The Western Conference Finals begin Monday, and the Oklahoma City Thunder enter them as defending champions with a target on their backs. Game 1 against the San Antonio Spurs is scheduled for 8:30 ET in Oklahoma City on NBC and Peacock.
Oklahoma City won an NBA-best 64 games in the regular season and lost only 18, but four of those defeats came against San Antonio. That gives the Spurs a rare measure of confidence against a team many are already discussing as a potential dynasty.
The Thunder have earned that status with results as much as reputation. Mark Daigneault was named Coach of the Year in 2023-24, Shai Gilgeous-Alexander won Kia MVP in 2024-25, and this season he and Victor Wembanyama are again among the league’s MVP candidates. Wembanyama and Chet Holmgren finished first and second in Kia Defensive Player of the Year voting, a sign of how much length and rim protection will shape this series.
Oklahoma City has also looked built for long series. Its starters have posted a plus-11.3 points per 100 possessions net rating in the playoffs, while the reserves are at plus-7.8. The Thunder have used 10 players for at least 10 minutes per game in the playoffs without Jalen Williams, who has missed the past six games with a hamstring injury.
That depth has produced scoring from nearly everywhere. Nine Thunder players are averaging at least 6.5 points per game in the playoffs. Gilgeous-Alexander is at 29.1 points and 7.1 assists per game. Holmgren is averaging 18.6 points and 9.1 rebounds. Ajay Mitchell has added 18.8 points, 4.9 assists and 4.0 rebounds.
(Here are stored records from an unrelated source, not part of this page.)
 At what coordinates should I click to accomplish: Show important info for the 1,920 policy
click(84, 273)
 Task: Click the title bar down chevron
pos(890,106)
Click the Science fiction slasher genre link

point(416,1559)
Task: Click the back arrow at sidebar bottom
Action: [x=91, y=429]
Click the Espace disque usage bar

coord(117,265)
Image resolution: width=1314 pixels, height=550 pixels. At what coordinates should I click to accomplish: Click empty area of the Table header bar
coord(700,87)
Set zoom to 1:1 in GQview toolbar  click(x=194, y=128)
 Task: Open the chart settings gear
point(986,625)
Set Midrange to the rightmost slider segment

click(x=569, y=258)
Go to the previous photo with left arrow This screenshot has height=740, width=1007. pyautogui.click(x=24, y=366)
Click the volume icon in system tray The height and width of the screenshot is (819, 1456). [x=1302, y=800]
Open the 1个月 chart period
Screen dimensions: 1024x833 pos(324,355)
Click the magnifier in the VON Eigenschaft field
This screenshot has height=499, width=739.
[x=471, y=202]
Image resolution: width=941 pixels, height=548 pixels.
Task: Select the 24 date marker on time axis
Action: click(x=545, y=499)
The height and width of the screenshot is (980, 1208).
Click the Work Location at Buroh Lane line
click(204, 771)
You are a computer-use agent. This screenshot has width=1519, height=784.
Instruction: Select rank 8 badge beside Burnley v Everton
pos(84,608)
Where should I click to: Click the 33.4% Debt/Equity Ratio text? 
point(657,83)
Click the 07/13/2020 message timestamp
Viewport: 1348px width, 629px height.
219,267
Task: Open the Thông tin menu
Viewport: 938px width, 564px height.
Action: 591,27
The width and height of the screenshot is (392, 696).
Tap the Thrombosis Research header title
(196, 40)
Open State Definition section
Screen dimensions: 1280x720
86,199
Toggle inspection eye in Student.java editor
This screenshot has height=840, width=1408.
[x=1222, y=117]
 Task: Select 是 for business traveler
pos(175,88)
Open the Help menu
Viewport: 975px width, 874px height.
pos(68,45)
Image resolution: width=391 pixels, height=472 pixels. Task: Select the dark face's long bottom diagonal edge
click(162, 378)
Isaiah Hartenstein is contributing 9.9 points and 8.8 rebounds while shooting 75.6%.
The perimeter numbers may matter just as much. Jared McCain and Cason Wallace are shooting better than 46% from 3-point range, and Mitchell, Holmgren, Lu Dort, Alex Caruso, Isaiah Joe and Jaylin Williams are all shooting at least 36% from deep. Those marks help explain why Oklahoma City has already overwhelmed the Phoenix Suns in the first round and the Los Angeles Lakers in the Western Conference Semifinals.
The friction in this series is clear. The Thunder have spent the season looking like a team that can win with different lineups, different scorers and different looks. The Spurs, meanwhile, are the only opponent in this field that beat them four times in the regular season, and they will try to turn that into a blueprint over the next week.
For Oklahoma City, Monday is not just another playoff game. It is the first test of whether a champion with a 10-deep rotation and two headline stars can keep moving toward the kind of run that changes how a franchise is talked about for years.